* [Text provided]:
The Harvard Business Review featured an exchange with Cassie Mogilner, assistant professor of marketing at the Wharton School, where she says "spending time helping others leaves people feeling as if they have more time, not less."
This isn't what people would expect, as one frustrated student asked at Chabad.org: "I am 18 years old. Between school, homework, and a little time for myself, I barely have time to breathe. How can I help other people when I'm soooooo busy in my own life!!??"
Yet in Mogilner's experiments, "the people who lent a hand to others felt as if they had more time than the people who did not."
Why?
"The explanation that emerged in our results is that people who give time feel more capable, confident, and useful. They feel they've accomplished something and, therefore, that they can accomplish more in the future. And this self-efficacy makes them feel that time is more expansive."
Even though they really have less time, the effects don't take a lot of time. Ten minutes is enough to make a difference.
Another recently published study in the APA's Health Psychology journal shows, however, that it really is possible to volunteer and have more time. A news item from the American Psychological Association talked about the study: "This was the first time research has shown volunteers' motives can have a significant impact on life span. Volunteers lived longer than people who didn't volunteer ."
But there is a catch. You can't volunteer with the hopes it will make you live longer. For it to work, a person has to volunteer for "altruistic values or a desire for social connections as the main reasons for wanting to volunteer," according to the study.
"It is reasonable for people to volunteer in part because of benefits to the self," study co-author Andrea Fuhrel-Forbis says in the APA article, "however, our research implies that should these benefits to the self become the main motive for volunteering, they may not see those benefits."

* [What you will do]:
a: Write out the part of the passage on volunteering and time that opens with the words containing "Yet in Mogilner's" and closes with "make a difference.".
b: In the passage on volunteering and time, how much time spent helping others is enough to make a difference?

* [Supplied data]:

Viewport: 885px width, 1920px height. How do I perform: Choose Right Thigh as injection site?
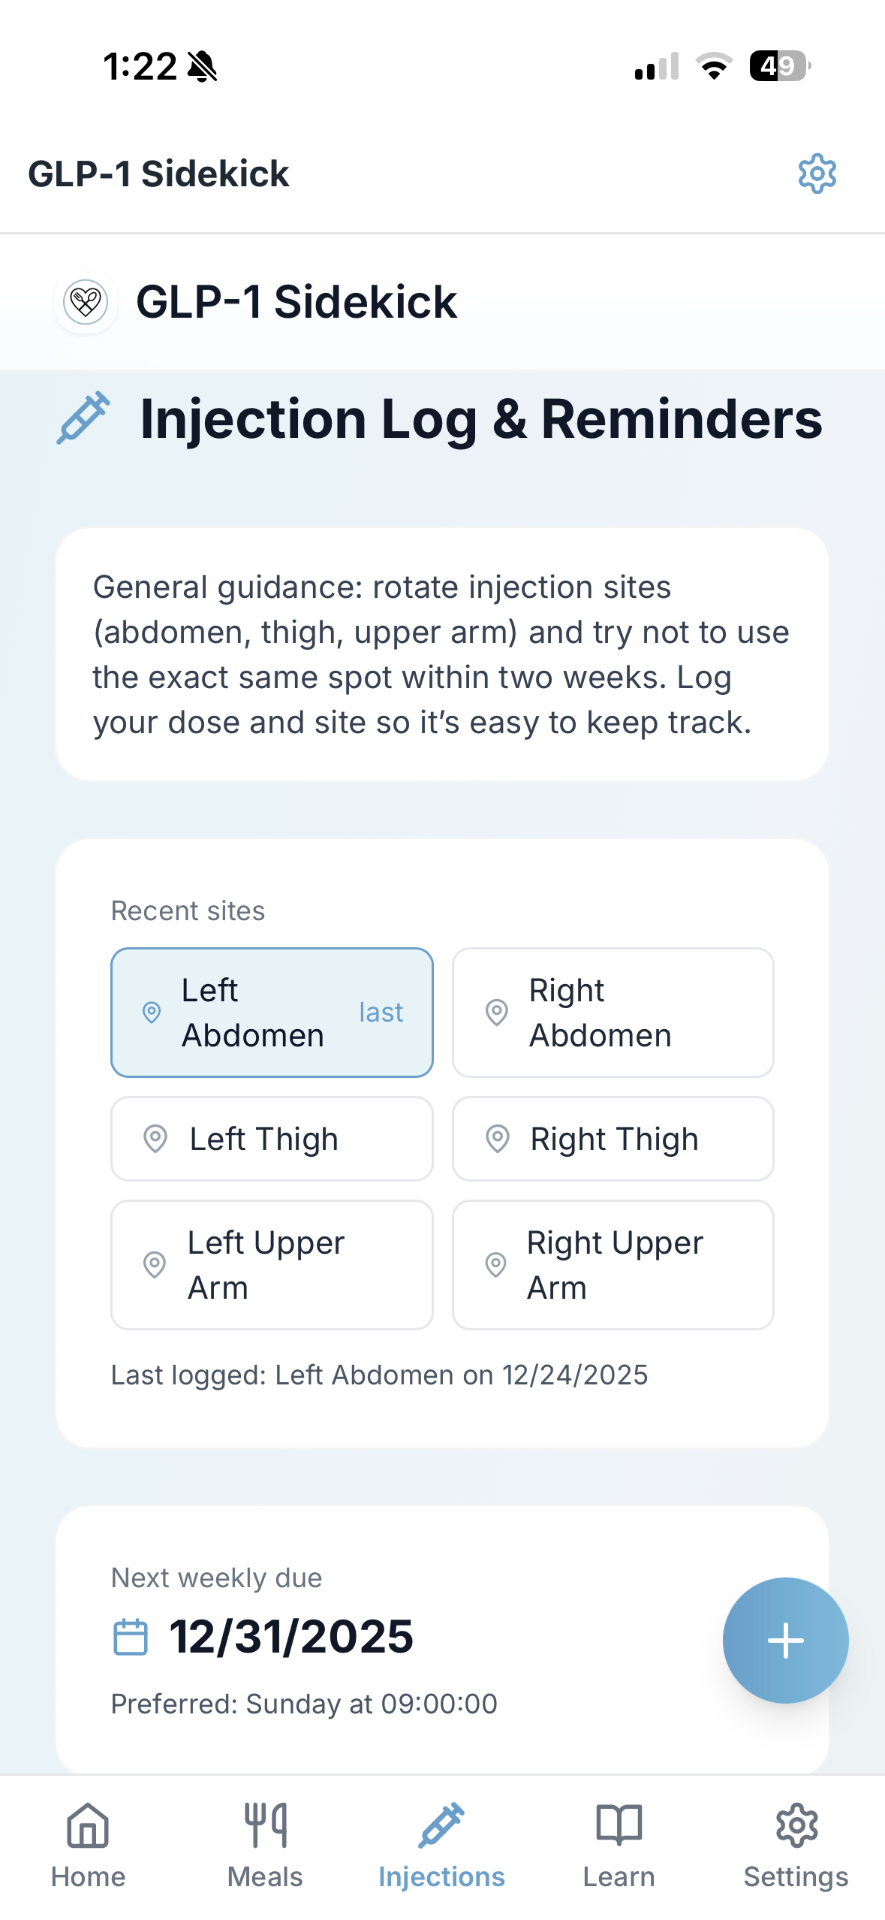click(x=612, y=1138)
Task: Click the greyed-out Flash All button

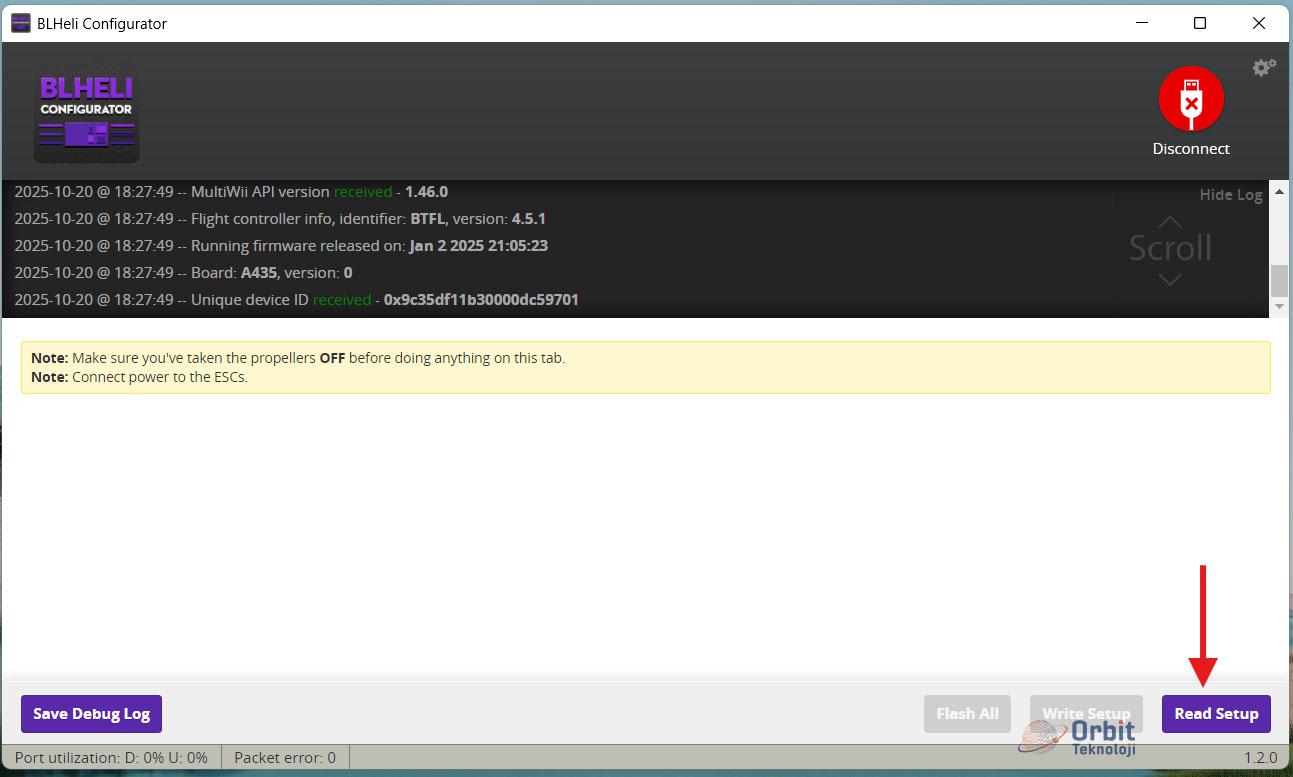Action: coord(967,714)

* [Written answers]:
a:
Yet in Mogilner's experiments, "the people who lent a hand to others felt as if they had more time than the people who did not."
Why?
"The explanation that emerged in our results is that people who give time feel more capable, confident, and useful. They feel they've accomplished something and, therefore, that they can accomplish more in the future. And this self-efficacy makes them feel that time is more expansive."
Even though they really have less time, the effects don't take a lot of time. Ten minutes is enough to make a difference.

b: Ten minutes.